La confrontation entre le Bénin et la République Démocratique du Congo est étrangère à l’histoire du football. A l’heure où les Léopards affûtent leurs armes pour la bataille décisive de ce lundi, ils ont l’occasion, en cas de victoire, de prendre les commandes du groupe J dans ces éliminatoires du Mondial, mais aussi, d’acquérir un avantage dans le palmarès des duels entre les deux nations, dont le tout premier de l’histoire les attend au stade de l’Amitié de Cotonou.

Léopards et Écureuils ne se connaissent pas ! À la différence des autres premières rencontres de la vie, où une salutation amicale avant des éventuelles présentations suffisent, cette rencontre entre Congolais et Béninois aura, comme sauce, une âpre dispute. L’enjeu du jour, aussi grand qu’important, s’invite à cette lutte, pour couronner le tout… Cerise sur le gâteau.

Victoire impérative

Remporter les trois points mis en jeu, l’objectif commun des deux camps. Mais il l’est plus pour les Léopards que pour les Écureuils, vu les résultats de la première journée. En cette deuxième, les poulains de Cúper n’ont pas droit à l’erreur, leur avenir dans cette campagne des éliminatoires en dépend. Deuxième dans le classement, un bon positionnement, mais un positionnement plus fictif que réel : la RDC compte un point, ex æquo avec la Tanzanie. D’où, un succès ce lundi s’avère impératif, les conséquences dans le classement redonneront sourire et confiance aux coéquipiers de Marcel Tisserand.

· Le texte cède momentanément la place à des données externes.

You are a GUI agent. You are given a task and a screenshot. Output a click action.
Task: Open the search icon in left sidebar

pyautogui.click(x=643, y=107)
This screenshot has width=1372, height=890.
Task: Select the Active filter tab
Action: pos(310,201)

Face aux congolais, des Béninois très déterminés et sereins. Cela s’est encore traduit par leurs propos à la veille du match : « Nous croyons en nos chances pour le mondial. Lorsqu’on joue une compétition, on se doit d’y croire et de se donner toutes les chances. » a déclaré Khaled Adenon, capitaine de l’équipe, lors de la conférence de presse d’avant-match.

Difficile de pronostiquer sur un duel dont on ne peut mesurer les forces des deux camps en mode comparaison. Ce lundi à 15h, le coup d’envoi de ce match sera aussi le début des réponses à plusieurs questions.